Kahvaltıdan sonra, kısa bir yürüyüşle Atatürk heykelinin arkasındaki, eski adliye binasındaki Bursa Kent Müzesi'ne ulaştık. Kutlama törenleri bugün de devam edecek gibi görünüyordu. Müze bahçesinde oturma yerleri hazırlanmıştı, Balkan ülkelerinden halk oyunu toplulukları bahçeye giriş yapıyordu.



Hemen hepsi anı fotoğrafı almama böyle gülümseyerek izin verdi. Saat on gibi kişi başı 1,5 TL ödeyerek müzeye giriş yaptık. Müze şehrin 7000 yıllık tarihini barındırıyor ve üç kattan oluşuyor. Eklediğim ilk fotoğraf Nazım Hikmet'in Bursa Cezaevindeyken yaptığı yağlıboya tablo, müze bunun gibi pek çok tarihi ve ilginç eserler barındırmakta, bağışlanan eserlerle çok özel bir müze olmuş.



Yukarıda elde yapılan ilk bayraklardan biri ve bir kaç balmumu heykelden Yıldırım Beyazıd'ın balmumu heykeli.

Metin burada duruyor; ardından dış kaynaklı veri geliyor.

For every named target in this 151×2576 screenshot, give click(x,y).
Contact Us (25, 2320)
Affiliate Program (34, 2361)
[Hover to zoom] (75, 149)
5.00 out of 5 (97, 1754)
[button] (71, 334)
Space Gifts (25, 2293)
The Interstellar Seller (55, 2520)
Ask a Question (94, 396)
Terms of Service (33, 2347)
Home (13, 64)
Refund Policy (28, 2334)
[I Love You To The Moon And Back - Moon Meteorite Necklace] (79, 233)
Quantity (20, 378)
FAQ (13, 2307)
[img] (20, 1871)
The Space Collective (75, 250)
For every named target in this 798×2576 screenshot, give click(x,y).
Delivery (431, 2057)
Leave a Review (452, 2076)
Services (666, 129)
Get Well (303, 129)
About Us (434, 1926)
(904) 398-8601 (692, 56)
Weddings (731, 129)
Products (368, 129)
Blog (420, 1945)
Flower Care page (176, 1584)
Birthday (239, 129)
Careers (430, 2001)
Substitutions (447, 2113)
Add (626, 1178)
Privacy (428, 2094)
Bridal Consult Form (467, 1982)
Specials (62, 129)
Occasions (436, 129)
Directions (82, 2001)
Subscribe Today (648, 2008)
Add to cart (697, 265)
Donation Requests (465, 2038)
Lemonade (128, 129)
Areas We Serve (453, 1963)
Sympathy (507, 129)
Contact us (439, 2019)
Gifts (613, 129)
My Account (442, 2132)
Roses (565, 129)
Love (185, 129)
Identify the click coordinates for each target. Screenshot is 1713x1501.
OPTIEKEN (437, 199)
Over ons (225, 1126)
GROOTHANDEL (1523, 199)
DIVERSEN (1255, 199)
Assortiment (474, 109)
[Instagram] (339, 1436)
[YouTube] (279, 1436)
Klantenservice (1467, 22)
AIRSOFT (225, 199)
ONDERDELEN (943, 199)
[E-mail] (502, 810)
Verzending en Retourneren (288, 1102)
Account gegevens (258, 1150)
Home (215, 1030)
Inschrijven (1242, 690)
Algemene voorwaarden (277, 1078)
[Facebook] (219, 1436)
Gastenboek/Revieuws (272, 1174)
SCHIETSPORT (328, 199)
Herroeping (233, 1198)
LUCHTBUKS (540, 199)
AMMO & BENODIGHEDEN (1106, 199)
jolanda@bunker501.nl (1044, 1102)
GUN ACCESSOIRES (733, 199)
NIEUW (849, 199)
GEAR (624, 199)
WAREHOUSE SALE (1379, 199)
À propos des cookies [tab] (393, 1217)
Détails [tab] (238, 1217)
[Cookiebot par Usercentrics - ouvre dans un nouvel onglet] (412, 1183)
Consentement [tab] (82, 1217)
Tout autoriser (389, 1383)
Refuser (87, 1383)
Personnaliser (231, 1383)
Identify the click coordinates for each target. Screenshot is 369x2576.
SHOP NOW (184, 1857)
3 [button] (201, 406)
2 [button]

Bursa'ya yolunuz düşerse müzeyi gezmeden dönmeyin derim.




Müze çıkışında hemen Atatürk heykelinin önünden bindiğimiz araçla ikinci durağımıza, teleferiğe bineceğimiz yere doğru yola çıktık. Biletleri aldığımızda ilk kez yaşayacağımız bu deneyim için heyecanlıydık. İstanbul'da Piyer Loti tepesine çıkmak için bir çok kez teleferiği kullanmıştım ama burada tırmanılan yükseklik farklıydı. 20 saniyede bir kabin geliyor, 1963 te yapılan sistem ve kabinler yakın zamanda tamamen yenilenmiş. Bilet için gidiş dönüş tam 20 TL, öğrenci 10 TL ödüyor.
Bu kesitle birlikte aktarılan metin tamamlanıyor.